I have read through the TextMate docs and have looked extensively at
their Language Grammars source files (ruby, javascript, actionscript,
etc.), which suggests using "begin" and "end" patterns, so that makes
sense, I'm just not sure how I run through the string if I have so many
befores and ends. The simplest solution would be to just look for one
pattern in a file at a time, but that seems like it'd be real slow.

This'll be nice to know for code parsing, and for code generation.

Thanks again.
 
R

Robert Klemme

What is the recommended way to parse a tree of files and replace
multiline pattern-matches, if you have say 20 regular expressions you're
looking for. I understand how to traverse directories, read/write
files, and use complex regular expressions, but the question is, what's
the optimal/recommended way to parse files (find/replace "def
method_name ...(some lines)... end", with some string, for instance)?
Is it:

1) Read file to String, match string against first pattern, read next
file into String, match with same pattern... once I've gone through all
the files with the first pattern, start over with the next pattern.

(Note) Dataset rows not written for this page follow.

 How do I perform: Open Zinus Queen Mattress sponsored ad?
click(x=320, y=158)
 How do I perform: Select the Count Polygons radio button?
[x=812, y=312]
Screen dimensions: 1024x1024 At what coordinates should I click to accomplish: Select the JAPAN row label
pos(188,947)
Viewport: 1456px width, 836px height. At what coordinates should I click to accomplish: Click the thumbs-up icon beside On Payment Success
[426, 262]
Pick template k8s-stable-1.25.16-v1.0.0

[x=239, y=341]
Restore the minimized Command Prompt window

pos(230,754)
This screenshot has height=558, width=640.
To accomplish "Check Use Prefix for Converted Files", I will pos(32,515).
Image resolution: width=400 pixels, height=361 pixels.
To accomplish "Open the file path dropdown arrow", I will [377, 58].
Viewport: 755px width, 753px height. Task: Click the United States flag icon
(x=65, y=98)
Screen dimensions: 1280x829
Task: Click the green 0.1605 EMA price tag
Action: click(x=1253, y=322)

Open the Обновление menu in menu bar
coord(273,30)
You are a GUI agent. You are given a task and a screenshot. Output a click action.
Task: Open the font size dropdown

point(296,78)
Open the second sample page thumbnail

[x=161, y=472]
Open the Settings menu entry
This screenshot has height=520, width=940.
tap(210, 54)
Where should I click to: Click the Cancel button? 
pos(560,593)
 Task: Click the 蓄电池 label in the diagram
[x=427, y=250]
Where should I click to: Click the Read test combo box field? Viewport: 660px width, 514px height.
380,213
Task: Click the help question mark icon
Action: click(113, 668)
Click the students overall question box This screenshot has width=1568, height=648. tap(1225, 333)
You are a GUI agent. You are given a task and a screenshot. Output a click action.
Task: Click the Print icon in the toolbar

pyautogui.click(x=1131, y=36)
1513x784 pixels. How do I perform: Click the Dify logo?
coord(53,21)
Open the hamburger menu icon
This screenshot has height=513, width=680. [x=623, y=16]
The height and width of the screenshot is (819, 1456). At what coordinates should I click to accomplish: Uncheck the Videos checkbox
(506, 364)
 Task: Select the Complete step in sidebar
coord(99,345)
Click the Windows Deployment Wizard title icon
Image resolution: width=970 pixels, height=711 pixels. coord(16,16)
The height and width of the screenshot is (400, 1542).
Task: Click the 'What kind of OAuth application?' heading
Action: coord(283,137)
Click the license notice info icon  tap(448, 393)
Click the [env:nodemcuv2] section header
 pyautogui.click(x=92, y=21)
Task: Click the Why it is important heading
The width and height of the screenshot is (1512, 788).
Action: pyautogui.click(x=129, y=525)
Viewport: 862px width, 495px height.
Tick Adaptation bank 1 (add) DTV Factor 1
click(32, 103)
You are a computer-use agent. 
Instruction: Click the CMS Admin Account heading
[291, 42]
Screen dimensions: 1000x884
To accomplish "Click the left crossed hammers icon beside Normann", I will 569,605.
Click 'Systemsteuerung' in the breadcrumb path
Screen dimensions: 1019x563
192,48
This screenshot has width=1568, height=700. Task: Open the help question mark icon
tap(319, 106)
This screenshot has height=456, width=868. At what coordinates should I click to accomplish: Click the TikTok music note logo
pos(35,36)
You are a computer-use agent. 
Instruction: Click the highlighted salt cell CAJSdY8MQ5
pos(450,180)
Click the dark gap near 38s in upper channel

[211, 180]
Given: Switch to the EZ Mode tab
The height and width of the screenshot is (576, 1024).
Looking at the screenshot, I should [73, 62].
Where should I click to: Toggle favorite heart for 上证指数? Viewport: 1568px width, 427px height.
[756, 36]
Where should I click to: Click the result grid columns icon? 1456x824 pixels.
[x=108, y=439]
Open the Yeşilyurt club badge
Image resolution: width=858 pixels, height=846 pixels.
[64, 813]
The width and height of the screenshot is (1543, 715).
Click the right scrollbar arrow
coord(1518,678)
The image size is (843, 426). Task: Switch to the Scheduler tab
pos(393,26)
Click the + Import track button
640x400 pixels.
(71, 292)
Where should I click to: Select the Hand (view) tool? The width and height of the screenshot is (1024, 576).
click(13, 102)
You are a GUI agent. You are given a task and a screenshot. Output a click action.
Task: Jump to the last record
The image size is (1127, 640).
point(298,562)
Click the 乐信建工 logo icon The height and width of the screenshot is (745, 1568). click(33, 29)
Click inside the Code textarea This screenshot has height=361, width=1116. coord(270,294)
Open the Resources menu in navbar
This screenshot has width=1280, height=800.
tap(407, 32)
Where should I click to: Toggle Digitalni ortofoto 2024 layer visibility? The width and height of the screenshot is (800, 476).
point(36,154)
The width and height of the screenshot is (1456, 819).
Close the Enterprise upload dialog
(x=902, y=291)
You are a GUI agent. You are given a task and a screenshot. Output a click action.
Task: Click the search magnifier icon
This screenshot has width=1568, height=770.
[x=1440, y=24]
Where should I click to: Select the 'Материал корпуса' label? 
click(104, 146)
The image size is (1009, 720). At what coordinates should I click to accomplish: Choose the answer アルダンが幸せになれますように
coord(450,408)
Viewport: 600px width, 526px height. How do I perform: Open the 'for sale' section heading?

That's the worst you can do.
2) Read file to String, match whole string against all 20 patterns, go
to next file, match against 20 patterns...

Most efficient of the simple approaches.
3) Read file to String, match each line by 20 patterns...

How do you want to do that with multiline patterns? Is there an easy
way to convert them to several line based patterns? If not, you can
forget this option.
4) Something with a Tokenizer which I don't yet understand (if so, could
you shed some light on it for me :) )


Which Tokenizer are you referring to? Can you give more detail about
your patterns or the kind of replacement you want to do? If not (e.g.
because they must be generic) the simplest and most efficient seems to
be option 2 unless we are talking about GB file sizes.

Kind regards

robert
 
S

spiralofhope

That's the worst you can do.


Most efficient of the simple approaches.

Robert is right from a hard drive perspective.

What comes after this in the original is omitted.